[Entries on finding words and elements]
□ □ □

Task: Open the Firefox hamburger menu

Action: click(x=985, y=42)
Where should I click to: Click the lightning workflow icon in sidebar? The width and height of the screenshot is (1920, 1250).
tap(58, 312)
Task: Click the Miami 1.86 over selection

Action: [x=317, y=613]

□ □ □

§ **PROBLEM TO SOLVE**: Please pull out every line of the records that contains the word "Task", treating uppercase and lowercase as different.

§ **RESULT OF THE EXERCISE**:
Task: Open the Firefox hamburger menu
Task: Click the Miami 1.86 over selection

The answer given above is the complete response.